Back in the day or at least when I ran my own bitcoin node, any call against the blockchain was free. This sounds like someone charging for hitting the API on a rented node, as opposed to an actual cost imposed by the currency to consult the blockchain (?) But maybe the contract-generators aren't even running their own node, just piggybacking on someone else's API. Sure. Cheaper.
AFAIU, smart contracts on the ethereum VM can be arbitrarily complex, so you pay the network to execute them, or a random user with an infinite loop would bring down the network.
You are indeed renting a machine to run some code, and if you want many people to use your code you want to make it cheap. There's a trade off.
You can fuck up things on the BTC blockchain too, "burning" crypto by sending it to a dead address has been a thing for a long time.

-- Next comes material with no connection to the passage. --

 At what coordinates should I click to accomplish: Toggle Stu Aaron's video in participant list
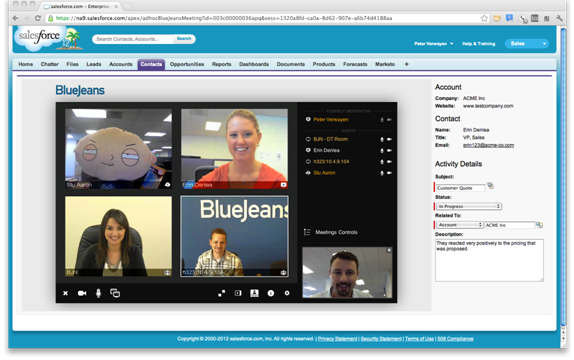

It always seemed stupid to me that it was possible, compared to sending money to an invalid IBAN, but I'm not a crypto enthusiast so I may be biased.
On BTC, you could send things to the wrong address, yes. But you can't send the wrong type of currency or send it to a nonexistent address. In this case it seems like the contract has created the black hole (not the Ethereum blockchain itself), but that's even more absurd since someone ultimately should have control over everything that was put into the contract, regardless of the source.
Sending currency to non-existant addresses is how people encode arbitary data on the bitcoin blockchain, so definitely possible.
Giving a person control over the funds allocated to their smart contract probably opens holes where they can steal the smart contract's money, though obviously creating software that handles money and can't be updated is its own kettle of fish.